## Task material

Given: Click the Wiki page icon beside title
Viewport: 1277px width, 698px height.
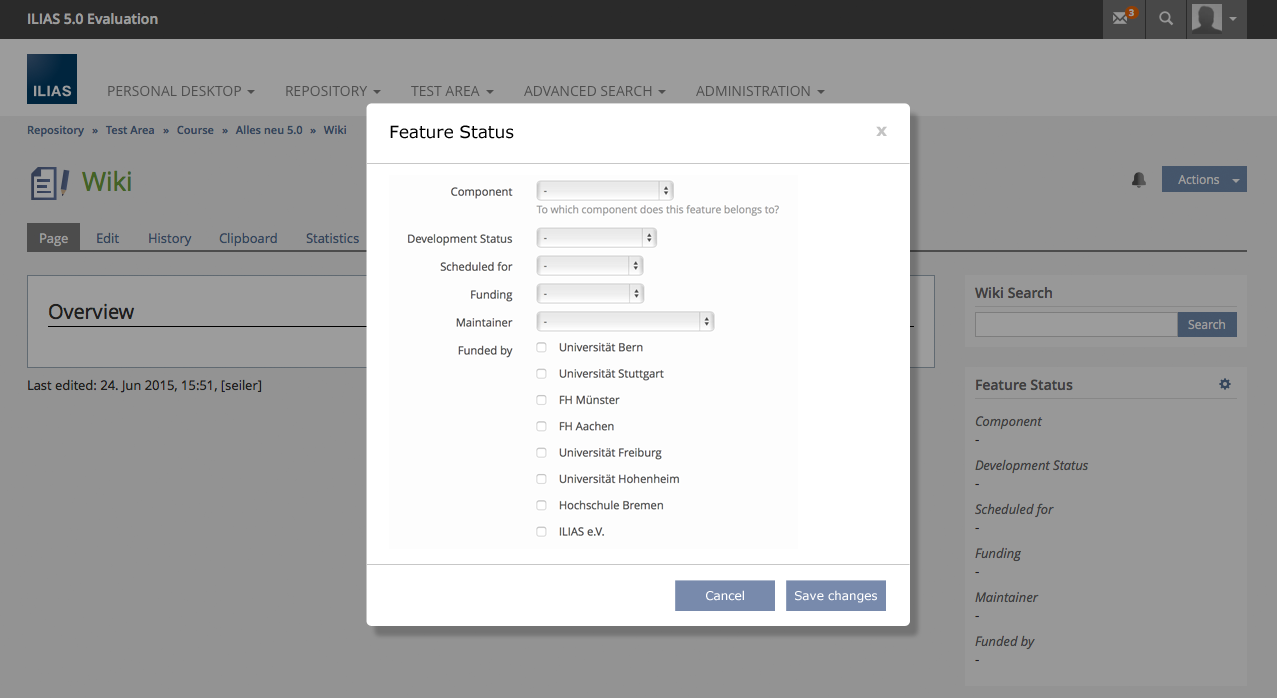Looking at the screenshot, I should coord(49,182).
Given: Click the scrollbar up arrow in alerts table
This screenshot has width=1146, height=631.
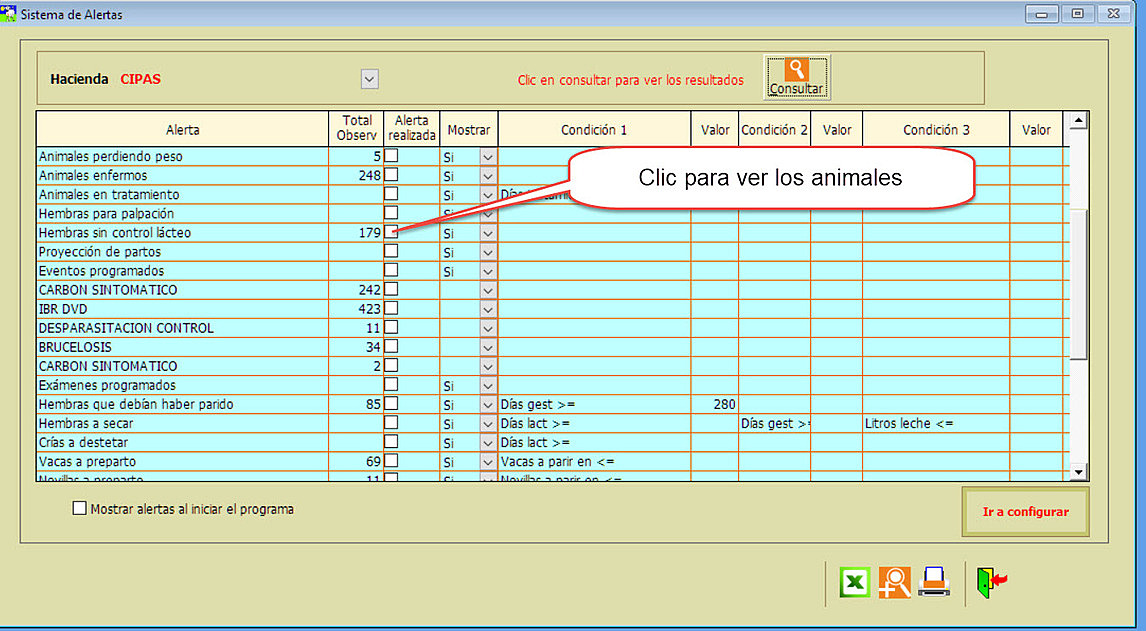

## Required work
All lines of the material that contain the word "Click" should be listed.

## Task solution
Given: Click the Wiki page icon beside title
Given: Click the scrollbar up arrow in alerts table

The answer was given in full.